---------- PROVIDED MATERIAL

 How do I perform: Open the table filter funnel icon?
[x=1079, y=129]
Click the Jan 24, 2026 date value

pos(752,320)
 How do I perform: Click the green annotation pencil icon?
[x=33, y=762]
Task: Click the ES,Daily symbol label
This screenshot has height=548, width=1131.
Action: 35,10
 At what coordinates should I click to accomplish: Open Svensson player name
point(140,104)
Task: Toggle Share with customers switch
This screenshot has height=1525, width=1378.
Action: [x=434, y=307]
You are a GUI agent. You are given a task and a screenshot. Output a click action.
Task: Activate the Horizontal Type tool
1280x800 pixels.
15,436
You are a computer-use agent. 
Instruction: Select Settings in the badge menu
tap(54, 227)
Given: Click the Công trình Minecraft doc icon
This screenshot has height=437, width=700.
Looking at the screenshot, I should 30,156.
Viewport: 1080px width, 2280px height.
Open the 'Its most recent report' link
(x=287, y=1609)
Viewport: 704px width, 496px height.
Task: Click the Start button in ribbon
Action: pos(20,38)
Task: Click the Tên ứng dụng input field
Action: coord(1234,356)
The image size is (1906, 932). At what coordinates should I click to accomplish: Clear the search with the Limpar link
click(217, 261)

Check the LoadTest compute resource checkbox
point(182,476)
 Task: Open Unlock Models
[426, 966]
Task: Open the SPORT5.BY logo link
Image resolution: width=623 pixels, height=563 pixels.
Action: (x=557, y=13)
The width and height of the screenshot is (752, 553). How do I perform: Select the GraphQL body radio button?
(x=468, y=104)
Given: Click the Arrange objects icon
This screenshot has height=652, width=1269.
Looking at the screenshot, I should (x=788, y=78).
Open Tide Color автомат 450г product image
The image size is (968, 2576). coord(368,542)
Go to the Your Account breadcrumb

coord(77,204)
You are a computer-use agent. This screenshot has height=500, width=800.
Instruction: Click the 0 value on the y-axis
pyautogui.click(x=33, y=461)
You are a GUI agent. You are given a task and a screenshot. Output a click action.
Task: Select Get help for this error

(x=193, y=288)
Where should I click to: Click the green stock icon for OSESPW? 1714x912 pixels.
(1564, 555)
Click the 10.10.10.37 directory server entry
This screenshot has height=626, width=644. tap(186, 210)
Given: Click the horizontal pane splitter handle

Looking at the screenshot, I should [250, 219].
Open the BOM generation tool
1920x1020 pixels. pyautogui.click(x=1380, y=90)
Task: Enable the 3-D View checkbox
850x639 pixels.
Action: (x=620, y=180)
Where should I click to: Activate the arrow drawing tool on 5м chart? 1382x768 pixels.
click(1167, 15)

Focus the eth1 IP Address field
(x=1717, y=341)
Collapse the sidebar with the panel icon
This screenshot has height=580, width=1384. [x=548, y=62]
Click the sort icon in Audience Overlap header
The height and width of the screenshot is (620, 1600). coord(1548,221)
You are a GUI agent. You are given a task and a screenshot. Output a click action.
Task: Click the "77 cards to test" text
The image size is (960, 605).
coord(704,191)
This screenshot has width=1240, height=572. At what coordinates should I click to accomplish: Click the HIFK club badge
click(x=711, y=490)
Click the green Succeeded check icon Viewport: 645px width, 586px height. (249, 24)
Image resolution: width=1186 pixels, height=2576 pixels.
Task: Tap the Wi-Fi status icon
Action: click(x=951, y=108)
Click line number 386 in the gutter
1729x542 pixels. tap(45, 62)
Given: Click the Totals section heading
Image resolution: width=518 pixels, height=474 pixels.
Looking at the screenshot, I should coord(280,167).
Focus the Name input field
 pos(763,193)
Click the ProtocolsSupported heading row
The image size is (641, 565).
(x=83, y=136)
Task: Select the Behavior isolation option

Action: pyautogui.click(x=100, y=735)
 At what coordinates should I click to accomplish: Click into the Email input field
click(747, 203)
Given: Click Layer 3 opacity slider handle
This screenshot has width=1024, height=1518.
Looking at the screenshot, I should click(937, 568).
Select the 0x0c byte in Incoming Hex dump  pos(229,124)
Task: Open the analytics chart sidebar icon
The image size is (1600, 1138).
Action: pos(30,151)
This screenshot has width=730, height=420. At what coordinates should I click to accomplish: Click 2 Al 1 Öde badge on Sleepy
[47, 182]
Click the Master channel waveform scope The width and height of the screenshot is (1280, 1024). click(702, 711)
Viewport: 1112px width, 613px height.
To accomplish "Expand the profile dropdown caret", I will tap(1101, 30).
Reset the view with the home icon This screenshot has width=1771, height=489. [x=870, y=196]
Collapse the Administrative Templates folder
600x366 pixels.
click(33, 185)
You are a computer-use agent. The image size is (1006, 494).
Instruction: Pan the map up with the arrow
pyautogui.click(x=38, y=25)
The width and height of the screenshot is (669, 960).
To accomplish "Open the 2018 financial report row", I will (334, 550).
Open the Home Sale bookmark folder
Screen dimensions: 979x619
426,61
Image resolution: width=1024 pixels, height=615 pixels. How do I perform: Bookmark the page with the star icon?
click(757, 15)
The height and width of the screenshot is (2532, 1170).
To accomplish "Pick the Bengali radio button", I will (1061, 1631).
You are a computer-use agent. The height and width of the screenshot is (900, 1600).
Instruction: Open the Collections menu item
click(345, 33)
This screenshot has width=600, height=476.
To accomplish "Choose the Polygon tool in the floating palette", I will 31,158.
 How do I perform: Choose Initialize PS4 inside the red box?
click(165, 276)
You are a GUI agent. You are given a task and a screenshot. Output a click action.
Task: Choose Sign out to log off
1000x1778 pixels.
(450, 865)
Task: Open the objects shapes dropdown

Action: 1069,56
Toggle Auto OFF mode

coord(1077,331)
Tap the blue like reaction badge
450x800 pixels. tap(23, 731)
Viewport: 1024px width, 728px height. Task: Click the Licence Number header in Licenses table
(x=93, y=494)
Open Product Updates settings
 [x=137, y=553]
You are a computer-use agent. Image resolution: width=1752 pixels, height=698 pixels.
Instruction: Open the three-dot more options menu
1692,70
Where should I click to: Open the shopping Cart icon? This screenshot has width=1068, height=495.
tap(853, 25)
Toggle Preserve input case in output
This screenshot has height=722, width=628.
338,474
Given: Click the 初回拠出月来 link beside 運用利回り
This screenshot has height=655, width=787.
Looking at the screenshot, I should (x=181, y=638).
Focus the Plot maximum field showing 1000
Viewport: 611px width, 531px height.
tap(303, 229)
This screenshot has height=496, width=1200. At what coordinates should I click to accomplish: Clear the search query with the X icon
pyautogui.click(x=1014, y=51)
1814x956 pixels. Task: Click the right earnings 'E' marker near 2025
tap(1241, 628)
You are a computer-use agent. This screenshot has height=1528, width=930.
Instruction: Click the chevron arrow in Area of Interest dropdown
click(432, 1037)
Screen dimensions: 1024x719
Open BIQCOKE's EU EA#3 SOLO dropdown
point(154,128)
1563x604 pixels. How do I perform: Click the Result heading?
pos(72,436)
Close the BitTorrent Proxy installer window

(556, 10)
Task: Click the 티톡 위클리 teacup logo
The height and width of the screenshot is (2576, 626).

--------------------

> [TASK BRIEF]
Checking the data above line by line, please work out how many lines include "logo", and reply with the number only.

> [SOLUTION]
2